One of the very difficult issues dealing with adverse neurologic outcome in SGA infants is the relationship among SGA, hypoxia, and the adverse outcome. For example, it is often not clear if any specific poor neurologic outcome is related to the SGA or to an associated hypoxia. Conceptually, chronically poor placental function, is a cause of at least a portion of the SGA. If the SGA is caused by poor transport of essential nutrients and oxygen across the placenta, one can picture that poor fetal oxygenation, especially during labor, is a likely phenomenon. What is known, is that poor oxygenation and the resultant acidemia is seen more frequently in SGA infants than in other infants (Low et al, 1972). However, there is not a universally agreed upon definition for hypoxia, asphyxia, or acidemia. The nature of the association between these conditions and cerebral palsy, as well as other neurologic outcomes, is therefore currently under debate. The question that naturally arises is whether SGA infants who are not subject to decreased oxygenation in the perinatal period are at risk for poor neurologic performance.

In a study which addressed this issue, Berg (1989), using data from the National Collaborative Perinatal Project, found that in the absence of hypoxia-related factors, neither symmetric nor asymmetric IUGR children were at higher risk for neurologic morbidity compared to non-IUGR children at seven years of age. However, in the presence of perinatal hypoxia-related factors, IUGR children were more likely to be neurologically abnormal compared to non-IUGR children. Similar conclusions have been reached by a number of other authors, including Uvebrant and Hagberg (1992), who agreed that at least part of the increase in cerebral palsy in term SGA infants was associated with asphyxia. Other authors have confirmed that low ponderal index SGA infants generally had normal outcomes unless they were asphyxiated at birth (Low et al, 1978; 1982; 1992). Asphyxia more commonly occurred in primiparous women who develop severe preeclampsia and poor uterine blood flow, especially prior to term. This may be the reason that in certain studies SGA infants born in association with maternal hypertension were more likely to have low IQs and mild neurologic handicaps than were other SGA infants.
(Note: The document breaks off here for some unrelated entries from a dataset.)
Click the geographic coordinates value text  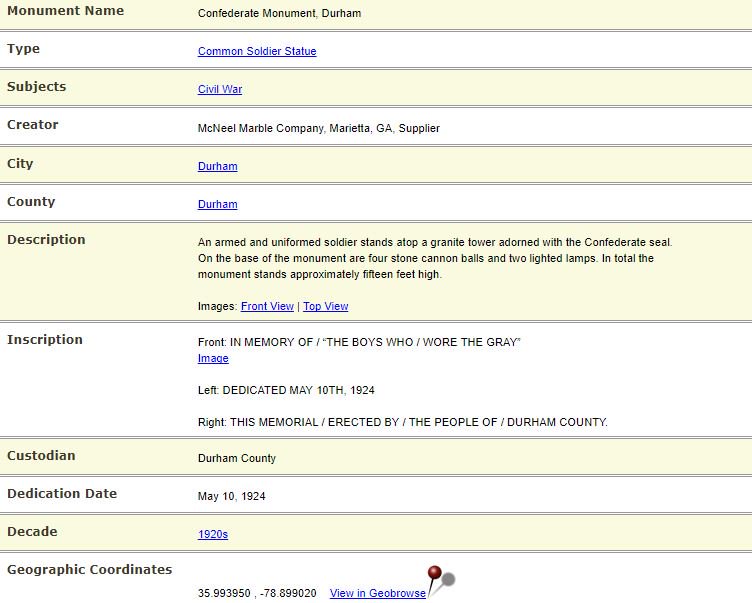pos(257,593)
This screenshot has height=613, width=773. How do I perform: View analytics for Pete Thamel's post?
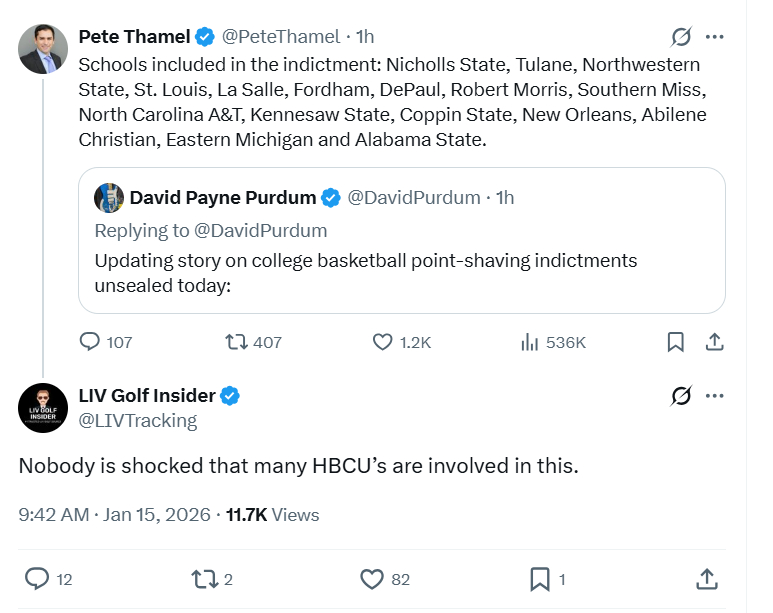(x=530, y=342)
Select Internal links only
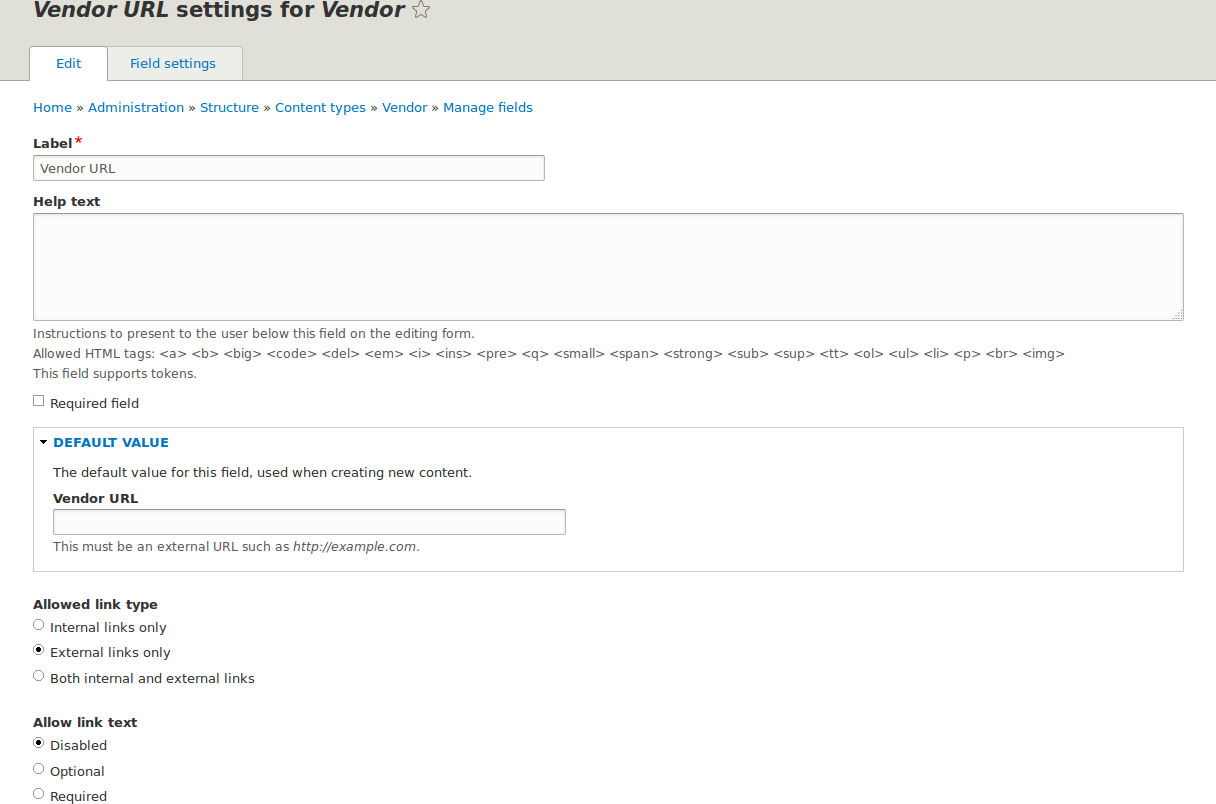The height and width of the screenshot is (804, 1216). pyautogui.click(x=38, y=624)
Ounsted et al (1984) evaluated neurologic outcome in SGA infants at seven years of age or more, and noted that given good obstetric and neonatal care and a favorable environment in which to grow up, the outlook for normal development of SGA infants born in the 1970's was much improved over that for SGA children born earlier. At least part of this improvement has been associated with less asphyxial injury in infants born to preeclamptic mothers.

A related issue is whether SGA, which occurs solely on the basis of acute maternal nutritional deprivation, is associated with long-term neurologic deficiencies. One of the few natural experiments in which this issue can be evaluated, the Dutch famine during World War II, showed that there was no increase in adverse neurologic outcomes with nutritional deprivation alone (Susser and Stein, 1977). These data suggest that most of the adverse neurologic outcomes associated with SGA in otherwise healthy populations are due to non-nutritional causes.